Text section:
————

Re: RFC: nftables set selection

Pablo Neira Ayuso <pablo@xxxxxxxxxxxxx> · Thu, 23 Jan 2014 11:14:29 +0100

On Wed, Jan 22, 2014 at 10:51:37AM +0000, Patrick McHardy wrote:
> On Wed, Jan 22, 2014 at 11:12:59AM +0100, Pablo Neira Ayuso wrote:
> 
> Well, assuming (for a constant set) userspace provides the information:
> 
> - key size 4 bytes
> - number of keys 64
> - key range 192.168.0.0-192.168.1.200
> - number of clusters (just for distance 256 included here) 2
> 
> So the kernel would ask each set for an appromixation of expected
> memory use and performance:
> 
> - rbtree:
>   mem = sizeof(struct nft_rbtree) + 64 * sizeof(struct nft_ebtree_elem)
>       = 3080b
>   lookup = O(log N)
> 
> - hash:
>   size = sizeof(struct nft_hash) + 4/3 * 64 * sizeof(struct hlist_head) +
>          64 * sizeof(struct nft_hash_elem)
>        = 2746b
>   lookup = O(1)
> 
> - amtrie:
>   size = sizeof(struct nft_amtrie) +
> 	 sizeof(struct nft_amtrie_node) +
>          num_clusters * (key_size - 2) * (sizeof(struct nft_amtrie_node) +
> 					  sizeof(struct nft_amtrie_node *) +
> 	 num_clusters * (sizeof(struct nft_amtrie_node)

————

Data section:
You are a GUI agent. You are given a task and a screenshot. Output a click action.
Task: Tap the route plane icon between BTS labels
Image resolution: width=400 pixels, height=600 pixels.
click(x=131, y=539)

————

Work to do:
a) Answer these questions about the nftables set selection message:
(i) What key range is assumed for the constant set?
(ii) What memory figure is given for the hash?
(iii) What lookup cost is listed for the rbtree?
b) Resume the nftables set selection message from the point where it stops.

Task results:
a)
(i) 192.168.0.0-192.168.1.200
(ii) 2746b
(iii) O(log N)

b)
> 	
>        = 280b
> 
>   lookup = O(1)

Thanks for the detailed example.

> Some explanation here: the calculation is a worst case calculation since
> it can't determine exactly how much memory will be used. Each node on
> each level can store up to 256 elements or 8 bits of the key.
>
> Intermediate nodes have one pointer for each child node, leaf nodes only
> contain the bitmap. Since we don't know whether the leaf nodes
> (clusters of size 256) can share intermediate nodes, we assume they can't.
>
> So there is the tree root, pointing to a root node, with paths to
> two levels of intermediate nodes, echo one pointing to a leaf node.
>
> - obmap:
>   not usable since range too large

What information the obmap uses to decide if the range fits?

> So based on both size and memory usage the array mapped trie would win.
> This doesn't factor in constant costs, which are also smaller for the
> array mapped trie than for hashes. For this I'll probably just use some
> constant factor.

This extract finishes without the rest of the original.